Using the a‐RESIST planning method for synchronous lung lesions can significantly decrease treatment planning time (<20 min) and allow planners to create clinically acceptable lung SBRT plans. The RESIST method reduces the chance of a geometric miss due to setup uncertainties by allowing for planning and setup of each lesion individually, permitting tumor‐to‐tumor matching on daily CBCT. Furthermore, automation of the planning technique will allow for standardized treatment plans while allowing user input to further increase the plan quality and treatment efficiency. Utilizing an in‐house trained lung SBRT RP model helps ensure that treatment plans are of consistent high quality.

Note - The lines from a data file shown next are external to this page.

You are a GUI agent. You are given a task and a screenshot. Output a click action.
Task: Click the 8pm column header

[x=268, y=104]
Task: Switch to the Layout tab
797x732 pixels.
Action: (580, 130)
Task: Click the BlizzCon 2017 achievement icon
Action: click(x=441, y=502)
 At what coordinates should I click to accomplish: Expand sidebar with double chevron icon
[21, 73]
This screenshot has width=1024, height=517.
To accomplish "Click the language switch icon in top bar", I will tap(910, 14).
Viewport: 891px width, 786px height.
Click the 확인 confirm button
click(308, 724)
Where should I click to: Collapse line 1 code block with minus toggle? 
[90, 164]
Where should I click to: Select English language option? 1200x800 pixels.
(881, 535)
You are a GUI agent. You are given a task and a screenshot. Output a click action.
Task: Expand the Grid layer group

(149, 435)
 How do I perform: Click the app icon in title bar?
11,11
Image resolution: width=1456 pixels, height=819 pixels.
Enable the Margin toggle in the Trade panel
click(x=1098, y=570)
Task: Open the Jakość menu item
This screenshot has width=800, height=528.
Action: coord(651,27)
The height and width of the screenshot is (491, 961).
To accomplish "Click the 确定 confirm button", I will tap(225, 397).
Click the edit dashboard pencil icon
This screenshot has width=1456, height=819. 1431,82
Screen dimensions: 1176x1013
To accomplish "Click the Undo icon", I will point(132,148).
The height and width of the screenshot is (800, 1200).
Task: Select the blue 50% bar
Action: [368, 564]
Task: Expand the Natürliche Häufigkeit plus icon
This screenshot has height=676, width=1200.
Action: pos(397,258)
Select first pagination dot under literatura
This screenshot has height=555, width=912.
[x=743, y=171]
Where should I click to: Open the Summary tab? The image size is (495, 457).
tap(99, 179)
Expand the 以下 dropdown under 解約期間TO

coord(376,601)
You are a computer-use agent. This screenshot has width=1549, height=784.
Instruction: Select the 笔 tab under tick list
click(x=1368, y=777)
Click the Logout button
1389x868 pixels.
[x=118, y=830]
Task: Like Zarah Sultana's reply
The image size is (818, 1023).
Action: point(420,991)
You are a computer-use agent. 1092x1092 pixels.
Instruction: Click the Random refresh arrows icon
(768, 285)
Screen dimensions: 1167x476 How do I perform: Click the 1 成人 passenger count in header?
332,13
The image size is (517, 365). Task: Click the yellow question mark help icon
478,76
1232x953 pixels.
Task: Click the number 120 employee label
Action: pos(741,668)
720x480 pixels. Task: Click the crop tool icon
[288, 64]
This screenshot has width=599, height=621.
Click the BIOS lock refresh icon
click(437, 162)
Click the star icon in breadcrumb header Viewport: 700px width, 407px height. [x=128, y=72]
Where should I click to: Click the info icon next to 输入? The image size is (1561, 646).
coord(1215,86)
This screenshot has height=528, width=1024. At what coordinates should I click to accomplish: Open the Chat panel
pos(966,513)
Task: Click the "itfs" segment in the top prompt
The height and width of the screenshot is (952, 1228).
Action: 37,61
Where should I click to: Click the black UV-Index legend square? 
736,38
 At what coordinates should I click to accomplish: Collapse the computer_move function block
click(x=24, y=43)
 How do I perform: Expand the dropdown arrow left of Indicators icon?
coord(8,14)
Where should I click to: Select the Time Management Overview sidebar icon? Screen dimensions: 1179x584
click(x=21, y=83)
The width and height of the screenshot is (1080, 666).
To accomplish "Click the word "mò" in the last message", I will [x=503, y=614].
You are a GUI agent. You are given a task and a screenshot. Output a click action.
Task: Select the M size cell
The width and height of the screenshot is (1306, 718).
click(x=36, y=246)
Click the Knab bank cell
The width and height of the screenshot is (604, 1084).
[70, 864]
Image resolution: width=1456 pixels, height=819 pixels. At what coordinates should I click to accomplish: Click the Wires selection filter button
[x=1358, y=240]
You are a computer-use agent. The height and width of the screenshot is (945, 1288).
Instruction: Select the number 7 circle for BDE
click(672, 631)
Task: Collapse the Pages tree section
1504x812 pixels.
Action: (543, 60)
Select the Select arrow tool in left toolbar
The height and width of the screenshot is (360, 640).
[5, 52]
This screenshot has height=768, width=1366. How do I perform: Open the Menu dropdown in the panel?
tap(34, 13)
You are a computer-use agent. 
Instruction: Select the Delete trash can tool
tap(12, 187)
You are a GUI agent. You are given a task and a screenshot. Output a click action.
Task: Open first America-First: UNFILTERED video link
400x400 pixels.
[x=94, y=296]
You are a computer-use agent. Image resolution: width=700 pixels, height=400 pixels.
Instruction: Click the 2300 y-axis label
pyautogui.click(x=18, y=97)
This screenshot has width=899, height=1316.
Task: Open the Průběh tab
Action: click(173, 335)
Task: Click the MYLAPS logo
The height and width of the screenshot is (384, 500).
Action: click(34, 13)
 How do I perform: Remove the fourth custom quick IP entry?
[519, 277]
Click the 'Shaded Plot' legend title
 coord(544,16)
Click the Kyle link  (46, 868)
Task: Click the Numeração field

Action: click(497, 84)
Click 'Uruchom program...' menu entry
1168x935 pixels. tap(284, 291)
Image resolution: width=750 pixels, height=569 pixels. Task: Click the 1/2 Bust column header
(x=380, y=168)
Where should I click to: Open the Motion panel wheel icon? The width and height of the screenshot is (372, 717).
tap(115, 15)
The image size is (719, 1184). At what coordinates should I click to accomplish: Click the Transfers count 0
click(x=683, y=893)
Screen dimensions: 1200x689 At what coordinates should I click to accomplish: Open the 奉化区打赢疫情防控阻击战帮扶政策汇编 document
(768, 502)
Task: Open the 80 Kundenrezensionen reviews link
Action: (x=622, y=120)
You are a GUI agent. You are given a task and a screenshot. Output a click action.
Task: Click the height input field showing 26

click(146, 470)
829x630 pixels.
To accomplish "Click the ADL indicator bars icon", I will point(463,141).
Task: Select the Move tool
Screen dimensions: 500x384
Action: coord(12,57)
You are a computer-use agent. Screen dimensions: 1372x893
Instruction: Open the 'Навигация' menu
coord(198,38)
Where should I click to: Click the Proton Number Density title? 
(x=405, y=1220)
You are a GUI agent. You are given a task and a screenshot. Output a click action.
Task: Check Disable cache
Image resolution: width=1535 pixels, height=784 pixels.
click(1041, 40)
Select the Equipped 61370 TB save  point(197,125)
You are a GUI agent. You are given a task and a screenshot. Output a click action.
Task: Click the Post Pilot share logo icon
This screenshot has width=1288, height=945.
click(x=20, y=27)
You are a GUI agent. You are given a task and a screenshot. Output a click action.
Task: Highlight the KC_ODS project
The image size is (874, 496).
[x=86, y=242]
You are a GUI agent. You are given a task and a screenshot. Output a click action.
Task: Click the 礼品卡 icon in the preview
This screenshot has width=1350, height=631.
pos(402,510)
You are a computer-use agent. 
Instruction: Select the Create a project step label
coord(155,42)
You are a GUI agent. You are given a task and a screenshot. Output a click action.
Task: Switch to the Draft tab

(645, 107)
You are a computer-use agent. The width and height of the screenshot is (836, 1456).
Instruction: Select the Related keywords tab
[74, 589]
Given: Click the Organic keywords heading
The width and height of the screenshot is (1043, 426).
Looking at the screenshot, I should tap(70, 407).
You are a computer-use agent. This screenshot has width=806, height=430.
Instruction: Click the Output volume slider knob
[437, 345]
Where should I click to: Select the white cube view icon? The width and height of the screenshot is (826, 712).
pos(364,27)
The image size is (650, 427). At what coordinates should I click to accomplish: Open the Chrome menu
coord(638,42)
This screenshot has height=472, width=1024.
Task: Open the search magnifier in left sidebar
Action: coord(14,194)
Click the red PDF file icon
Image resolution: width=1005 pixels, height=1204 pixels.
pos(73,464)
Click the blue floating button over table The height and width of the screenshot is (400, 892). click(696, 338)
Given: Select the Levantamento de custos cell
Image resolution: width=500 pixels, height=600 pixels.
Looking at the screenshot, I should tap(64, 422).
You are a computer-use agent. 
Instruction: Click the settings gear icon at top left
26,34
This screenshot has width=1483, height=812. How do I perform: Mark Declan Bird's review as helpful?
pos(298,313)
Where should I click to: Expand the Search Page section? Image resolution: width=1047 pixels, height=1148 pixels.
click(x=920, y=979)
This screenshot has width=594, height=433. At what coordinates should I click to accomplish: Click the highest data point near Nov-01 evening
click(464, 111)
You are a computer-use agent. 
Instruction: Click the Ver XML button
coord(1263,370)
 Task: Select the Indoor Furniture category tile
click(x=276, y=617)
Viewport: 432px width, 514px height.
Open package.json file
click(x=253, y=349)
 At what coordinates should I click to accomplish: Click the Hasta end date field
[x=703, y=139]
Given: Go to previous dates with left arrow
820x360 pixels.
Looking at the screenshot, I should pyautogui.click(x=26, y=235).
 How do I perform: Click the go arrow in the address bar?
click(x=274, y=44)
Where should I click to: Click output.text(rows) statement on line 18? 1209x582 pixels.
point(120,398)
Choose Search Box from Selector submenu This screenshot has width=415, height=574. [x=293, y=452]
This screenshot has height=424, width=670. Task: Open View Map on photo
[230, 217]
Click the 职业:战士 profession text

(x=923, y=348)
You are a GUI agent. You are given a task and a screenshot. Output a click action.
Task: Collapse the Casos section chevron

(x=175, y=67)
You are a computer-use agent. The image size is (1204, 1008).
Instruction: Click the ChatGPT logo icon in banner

Further improvement of the a‐RESIST script to ensure more precise patient specific isocenter placement algorithm as well as well‐trained KBP models for patient‐specific multitargets lung SBRT that could further improve plan quality, reduce inter‐planner variability and inconsistency, and improve patient safety and clinic workflow–potentially allowing for offline adaptive replanning is desired.

CONFLICT OF INTEREST

The authors declare no conflict of interest.

FUNDING

None.

AUTHOR’S CONTRIBUTION

DP and LCC designed the project. LCC wrote the a‐RESIST script, collected and analyzed the data. DP, RM, MR, and MB provided clinical expertise and supervision of the paper. JV and DP developed the lung SBRT RapidPlan model. LCC and DP drafted the manuscript and all co‐authors revised and approved the final manuscript.